この作品がおもしろくなかったというわけではない。
むしろエンターテインメントとしては第一作目の「ダ・ヴィンチ・コード」よりよくできていたと思う。
だから今年見た中で「一番おもしろくなかった映画」というわけではないのだ。
ただ、原作のファンとして、「これだけはやっちゃいけないでしょ」という改変が加えられていたので、その点でどうしても評価が厳しくなってしまう。
私はこれでも原作は原作、映画は映画と割り切って見るタイプで、あの原作のストーリーを完全に無視した「ドラゴンボール・エボリューション」でさえ笑って許した程である。長大なストーリーをそのまま映画にするのは不可能だから、大幅なストーリーの改編や設定の変更は当然と思っているからだ。原作のテーマさえ変えられてしまっても、監督のテーマで物語が上手に組み替えられ、語り直され、それがすぐれたものになっているのであれば、文句は言わない。
でも「天使と悪魔」はそうじゃない。
ストーリーの表面、謎解きの部分は忠実に追いながら語られている物語は完全に別物だ。
何故ならそれは原作の持つ優れて美しい部分、崇高ともいえる設定を完全に欠落させているからだ。

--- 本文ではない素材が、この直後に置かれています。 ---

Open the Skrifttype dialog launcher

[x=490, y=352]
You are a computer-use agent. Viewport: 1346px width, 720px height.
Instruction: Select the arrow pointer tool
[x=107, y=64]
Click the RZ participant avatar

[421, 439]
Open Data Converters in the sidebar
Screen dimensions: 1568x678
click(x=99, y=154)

一番大事な、この物語の肝ともいえる設定を完全に排除して、それで一体何が「天使と悪魔」だと言うのだろう?
なるほど、その設定をなかったことにすれば物語は単純になり、2時間半に収まる映画にはなるだろう。
だがそれでは、物語としてあまりにも浅薄なものにならないか。或いは今の観客にはその程度で充分ということか。もっと時間をかけて練り上げれば、原作の良さを生かした作品ができたのではないのか。

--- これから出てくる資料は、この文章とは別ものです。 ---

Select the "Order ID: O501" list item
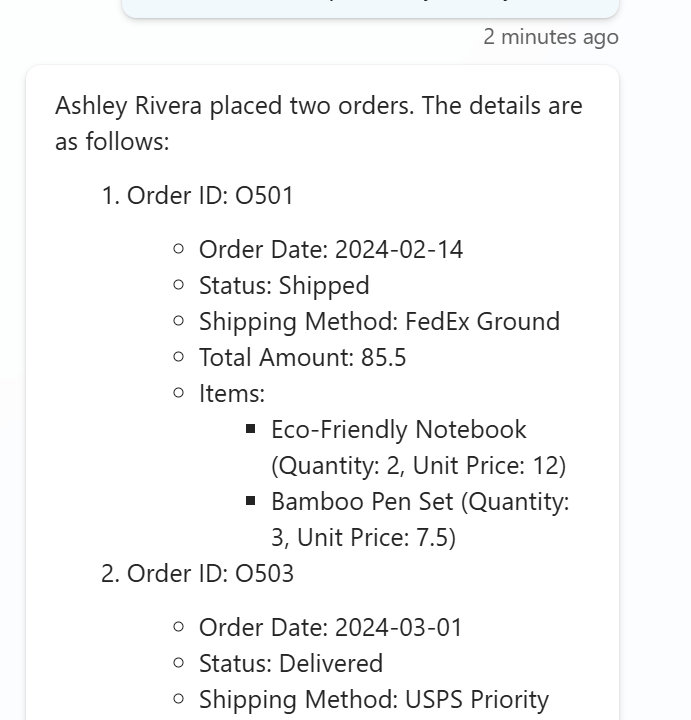This screenshot has height=720, width=691. point(210,195)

――それとも、脚本家と監督は、「天使と悪魔」を最初からこの形でおさめたかったのか。
この映画を見ていて原作と決定的に違うと感じらる部分は、カトリックに対する作り手側の態度である。映画には原作にはない冷笑的な雰囲気が全編を通して微妙に漂っているのだ。最後の最後に調子を合わせてゴキゲンを取り結んではいるものの、映画を見ながら端々に感じるのは「この監督(or脚本家)、カトリック嫌いだな」という印象である。
アメリカは元々新教徒の国だから、カトリックが嫌いだとしても無理はない。ただそのなんとはなしに抱いている感情が「ダ・ヴィンチ・コード」を制作する時にはプラスに働いたのが「天使と悪魔」ではマイナスとして表出したということだろう。しかしそれはこの作品を決定的に損なうものだ。
それとも扱っている問題が微妙すぎて、触れることができなかったのか。
映画としては、エンターテインメントとしてはその方向は間違っていないだろう。
だが、原作に感銘を受け、涙まで流したものにとってはこの映画はあまりにも物足りない。映画化と聞いて、まずこの部分はどうなるのだろうとドキドキした部分が一切出てこなかったのだから。
「シューター 極大射程」を見た時は原作を読んだ直後だったので原作との落差が気に入らず気に入らなかったものだが、その後テレビ放映時に見直したら実におもしろい作品である事が分かったので、もしかすると「天使と悪魔」もそうかもしれない。これは原作を読んだのは映画化が決まってすぐだったから、読んでからもう3年ぐらいたってるのだが。
とにかく、映画しか知らない方には是非原作を読むことをお薦めする。
本当の「天使と悪魔」はあんなものじゃないのである。